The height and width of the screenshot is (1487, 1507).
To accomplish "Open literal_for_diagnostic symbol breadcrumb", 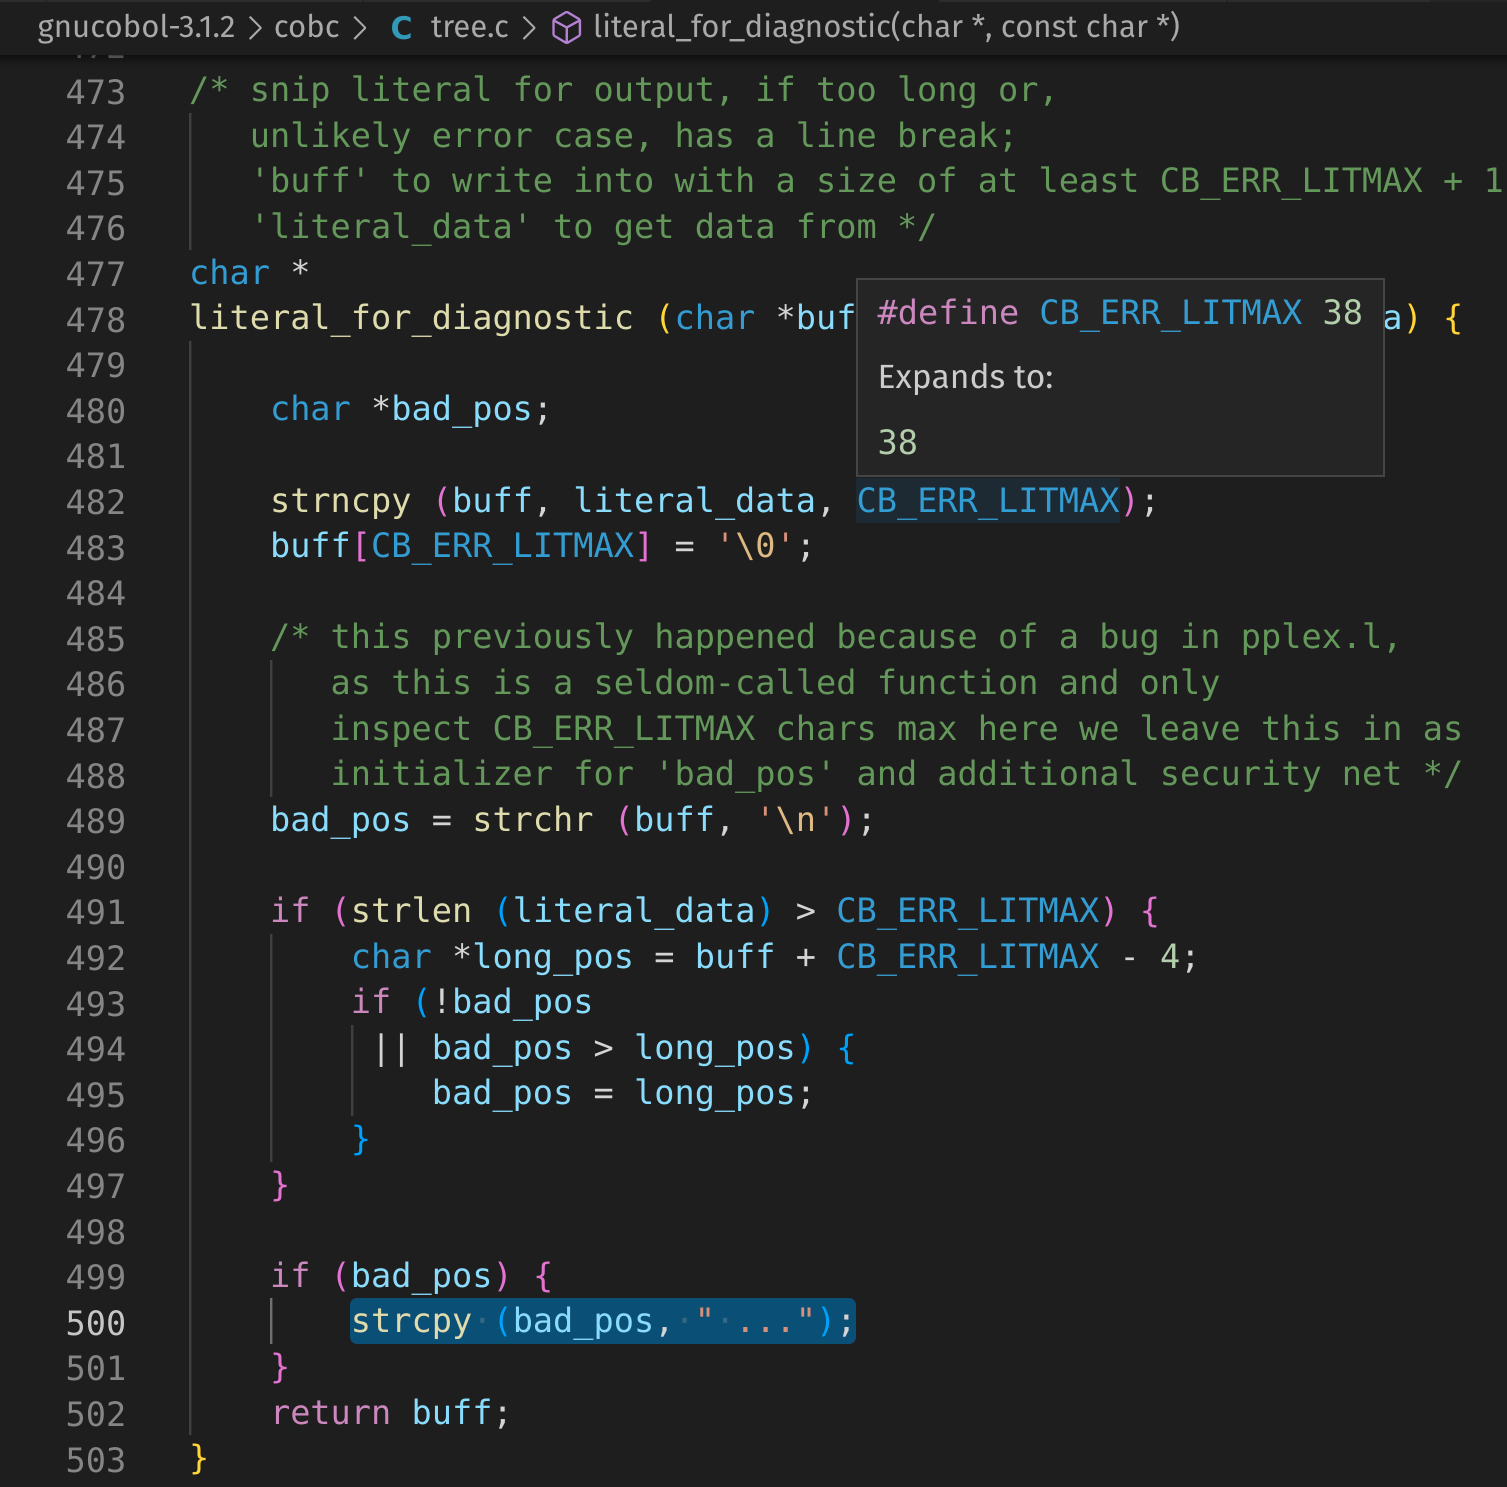I will pyautogui.click(x=886, y=27).
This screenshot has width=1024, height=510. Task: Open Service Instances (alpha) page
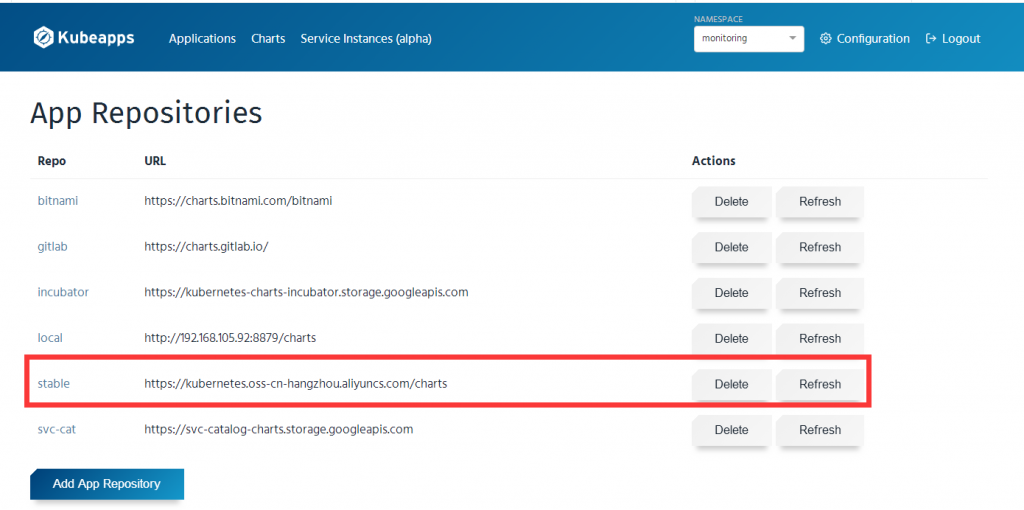pyautogui.click(x=366, y=39)
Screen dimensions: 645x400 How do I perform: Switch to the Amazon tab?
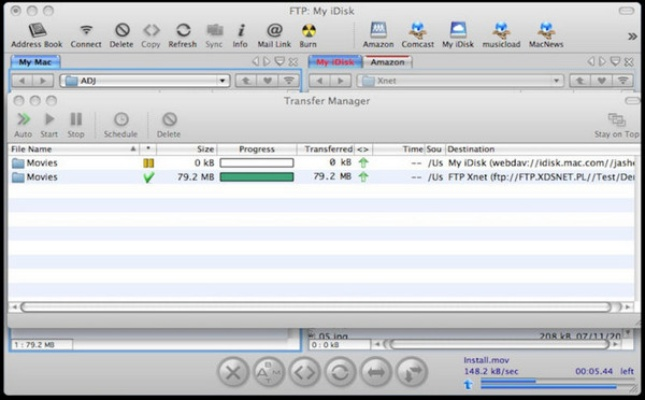[x=388, y=62]
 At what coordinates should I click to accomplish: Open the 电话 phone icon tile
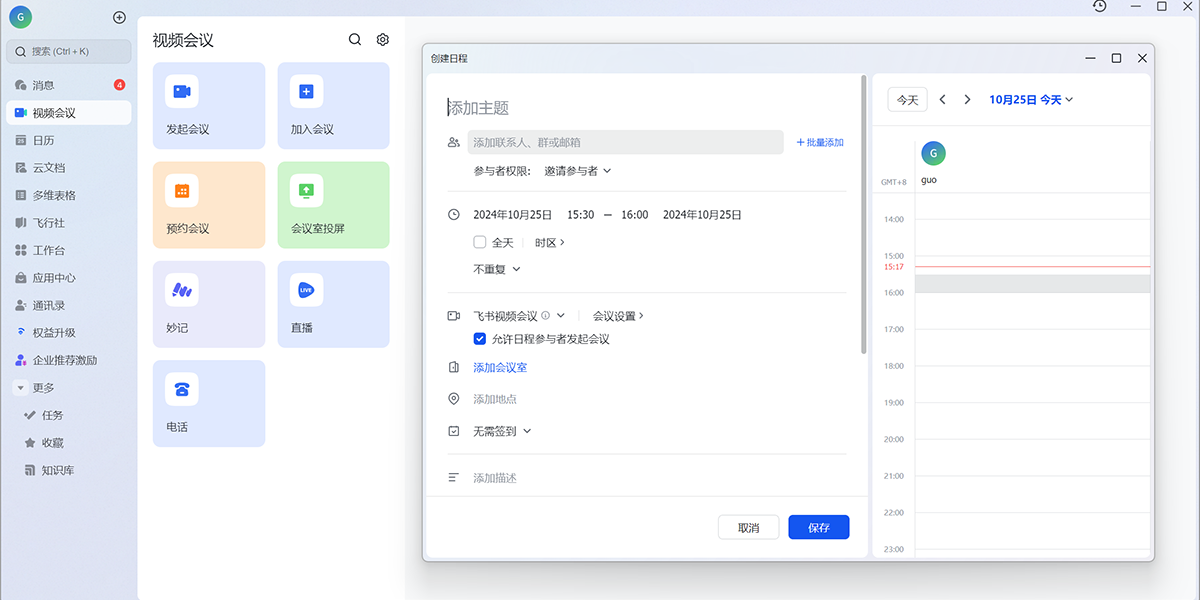(182, 389)
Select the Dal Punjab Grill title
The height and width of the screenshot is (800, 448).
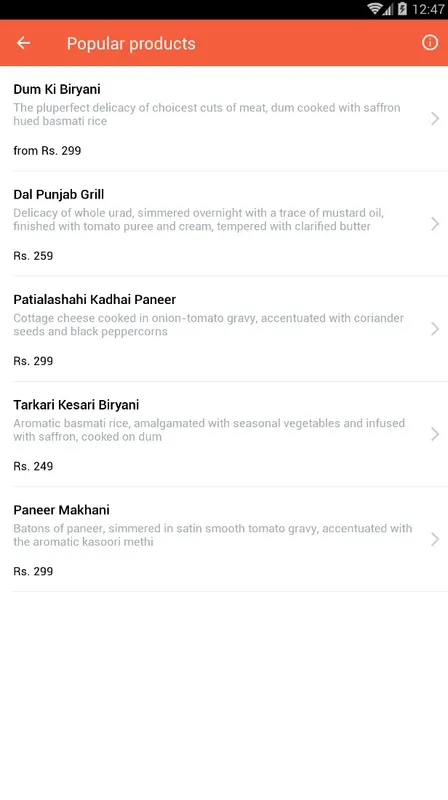tap(59, 194)
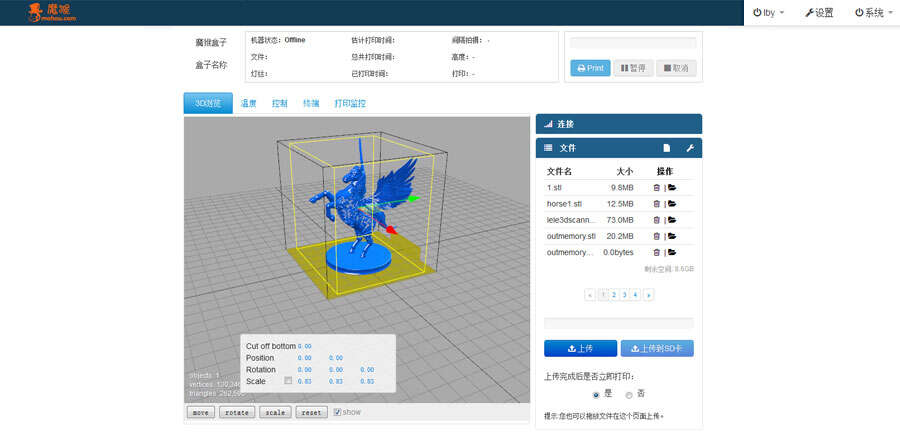Open folder icon for horse1.stl
900x433 pixels.
point(672,203)
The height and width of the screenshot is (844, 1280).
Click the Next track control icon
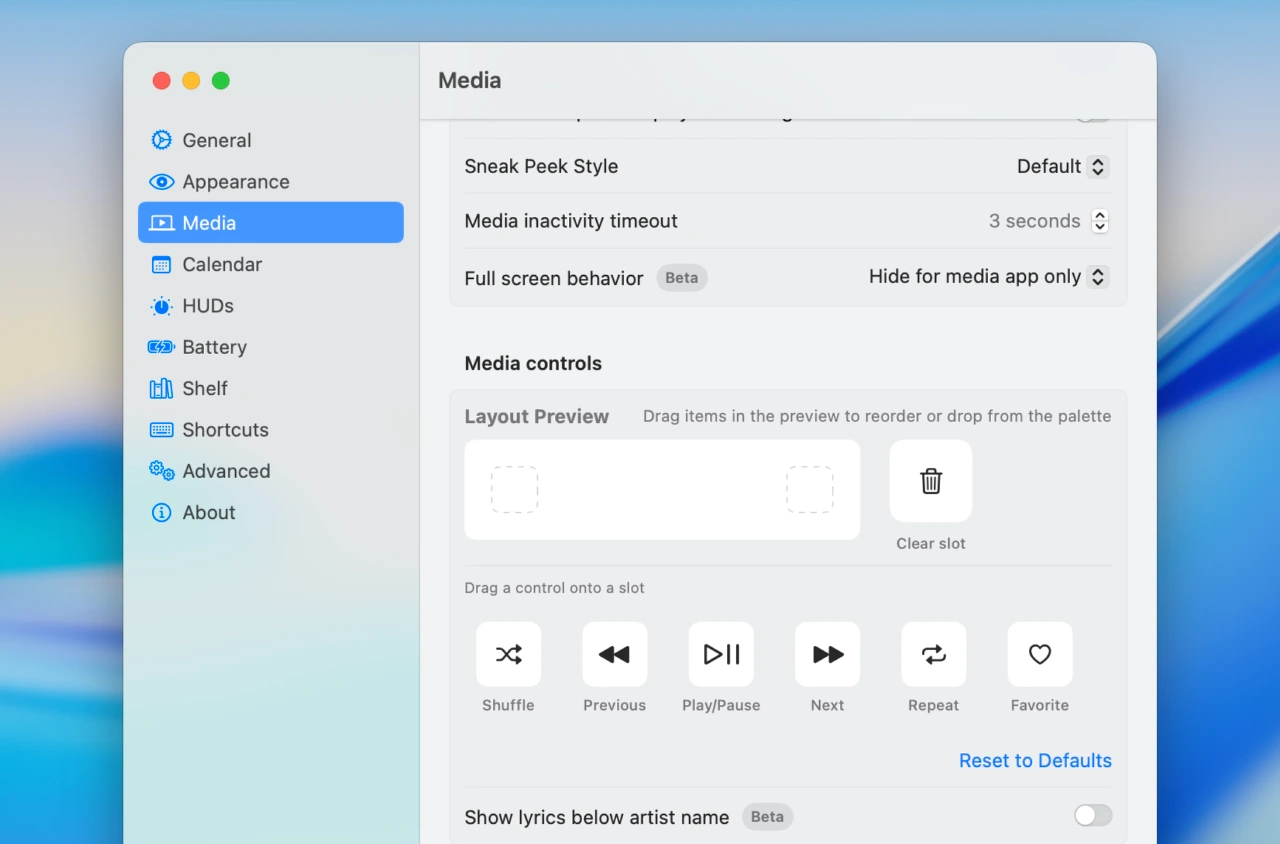(827, 654)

- - - - - - -

## How to complete this task:
Everything from the line containing "The height and width of the screenshot is (844, 1280)." to the last line of the records above should be reproduced exactly, except the pictures.

## Task output:
The height and width of the screenshot is (844, 1280).
Click the Next track control icon
(827, 654)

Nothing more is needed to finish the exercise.